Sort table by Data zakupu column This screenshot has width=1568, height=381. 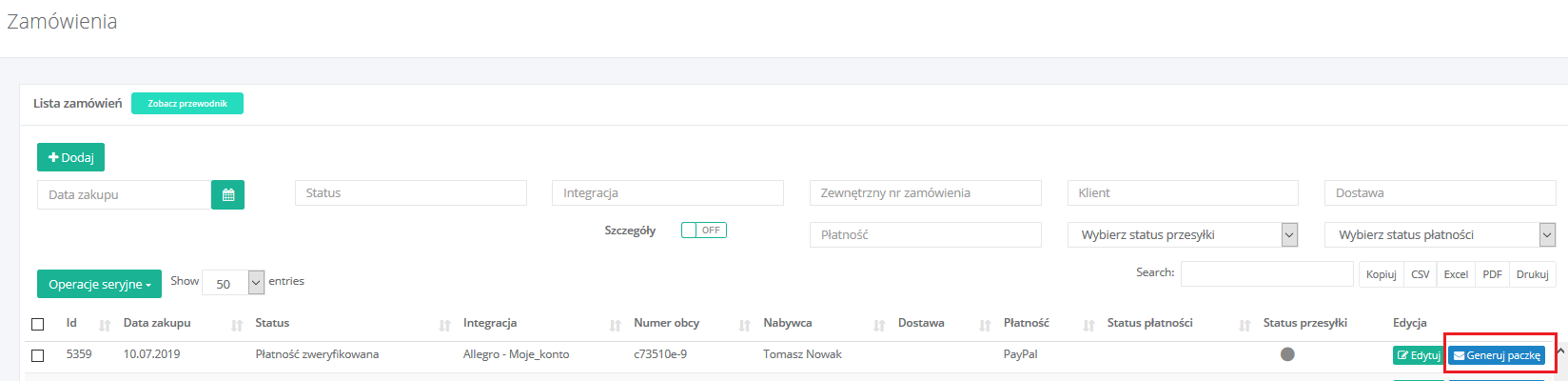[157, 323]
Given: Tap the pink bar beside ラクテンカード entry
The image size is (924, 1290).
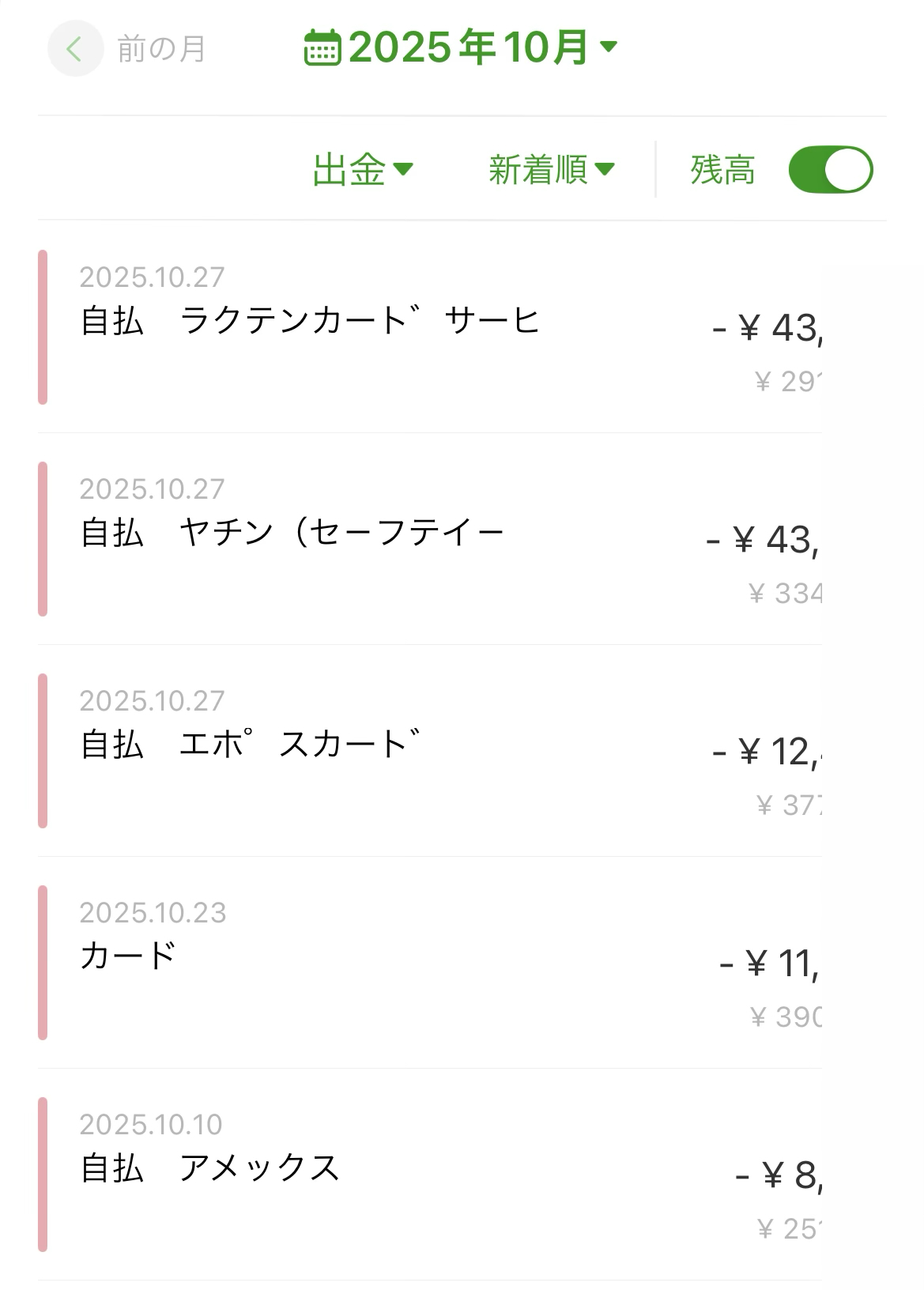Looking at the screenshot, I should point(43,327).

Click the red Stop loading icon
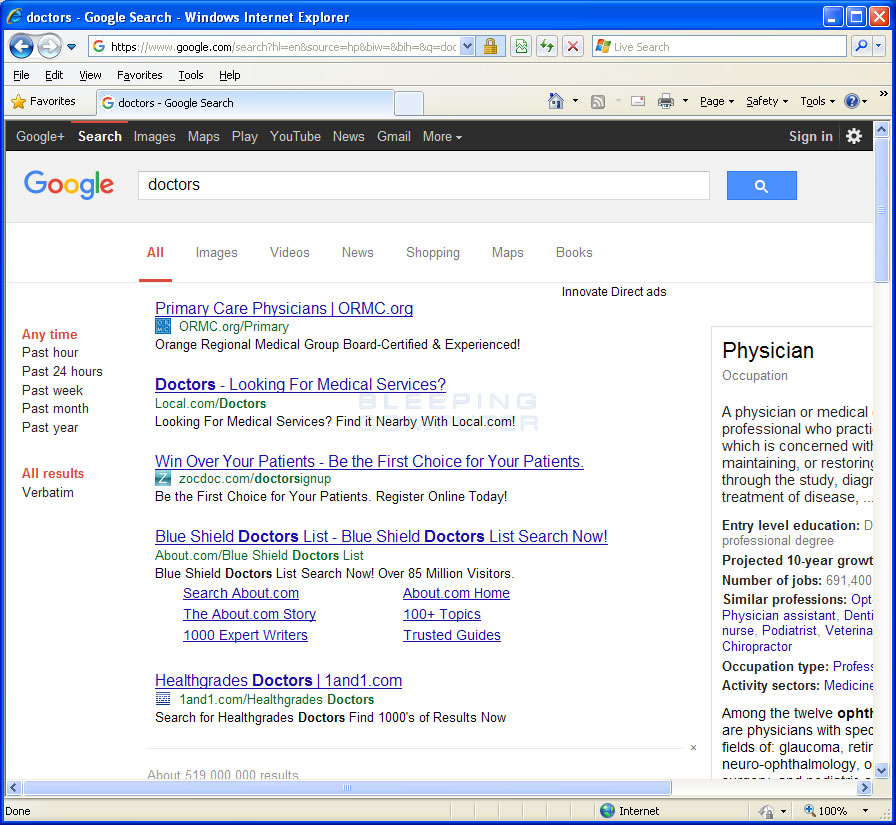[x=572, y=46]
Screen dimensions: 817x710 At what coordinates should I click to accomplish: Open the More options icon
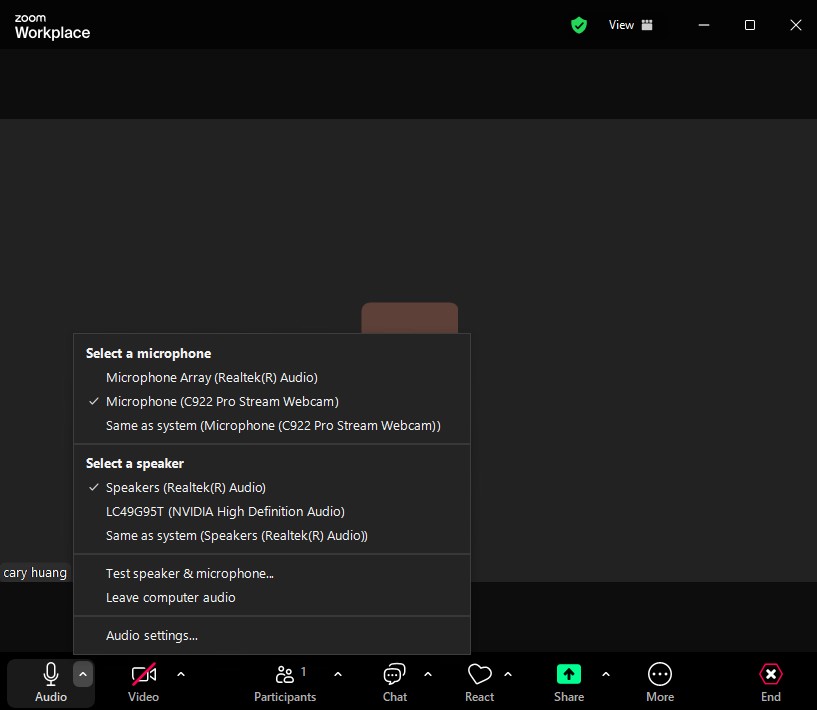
__________________________________________________
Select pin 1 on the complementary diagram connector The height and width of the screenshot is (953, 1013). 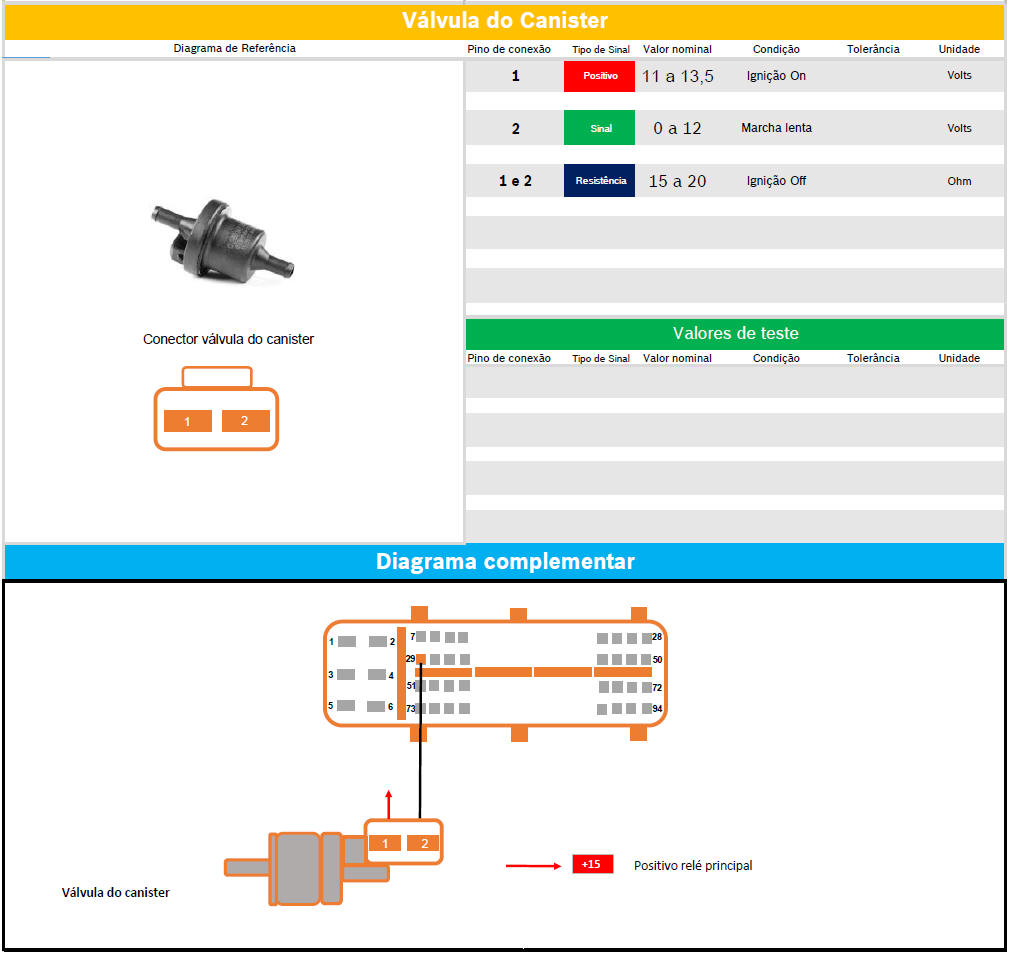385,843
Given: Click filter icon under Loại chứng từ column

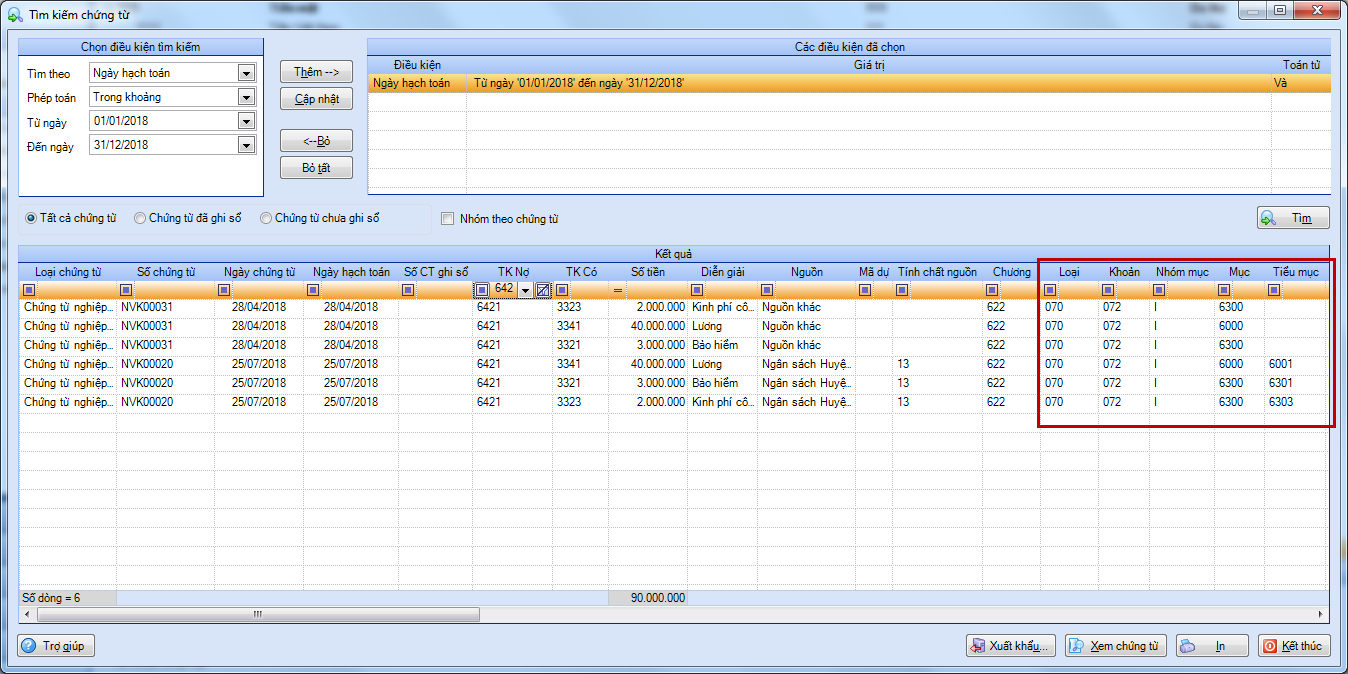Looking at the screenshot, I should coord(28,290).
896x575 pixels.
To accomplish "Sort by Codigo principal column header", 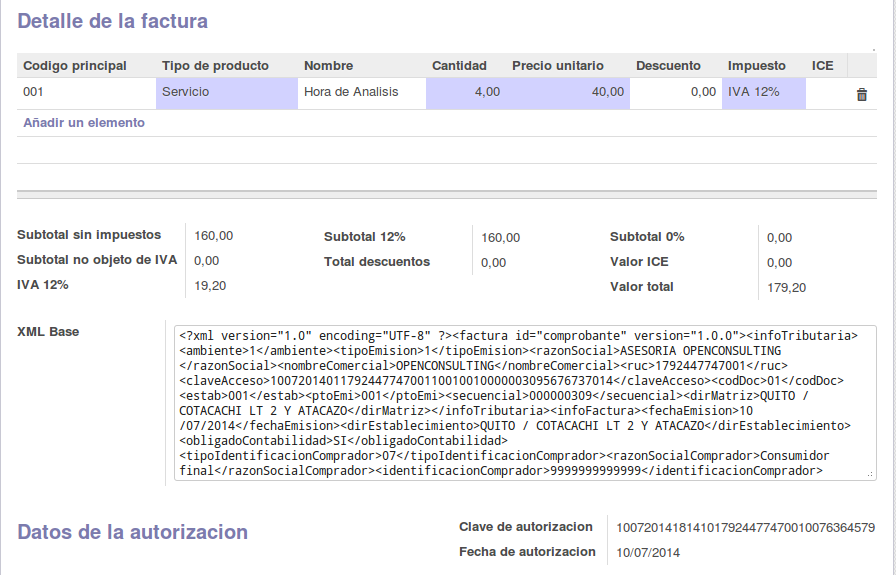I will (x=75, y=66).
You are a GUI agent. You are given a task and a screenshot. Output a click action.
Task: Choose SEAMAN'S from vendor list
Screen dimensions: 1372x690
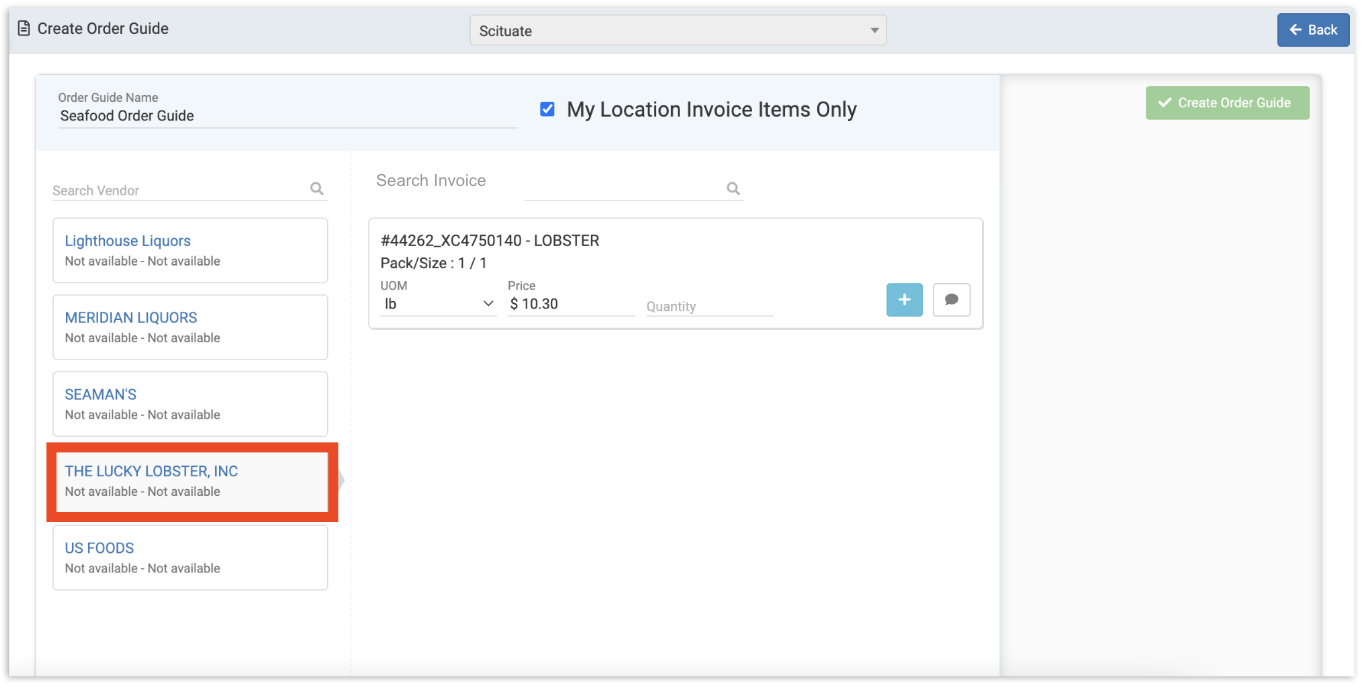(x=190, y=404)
__________________________________________________
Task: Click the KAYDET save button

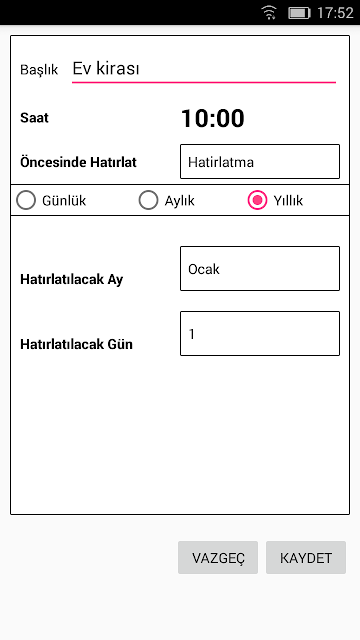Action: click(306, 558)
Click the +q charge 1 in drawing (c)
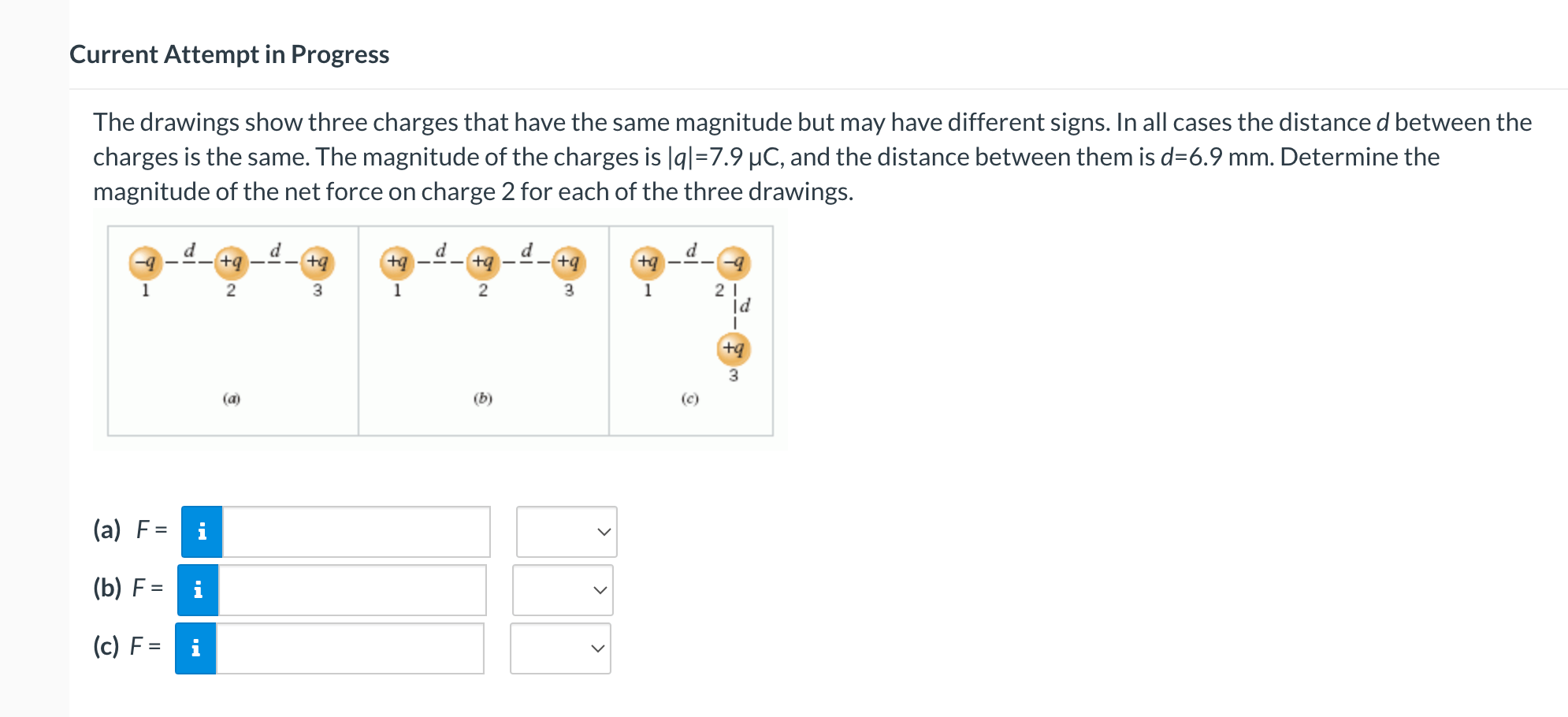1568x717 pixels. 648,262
__________________________________________________
» Required work: All lines above from the one containing "The image size is (924, 1290)." up to and including the one containing "Screen dimensions: 817x710" are to be set down exactly, and nothing else. Leave images out.

» Task solution:
The image size is (924, 1290).
Looking at the screenshot, I should point(43,327).

Click the red Stop loading icon
[x=572, y=46]
Screen dimensions: 817x710 At what coordinates should I click to accomplish: Open the More options icon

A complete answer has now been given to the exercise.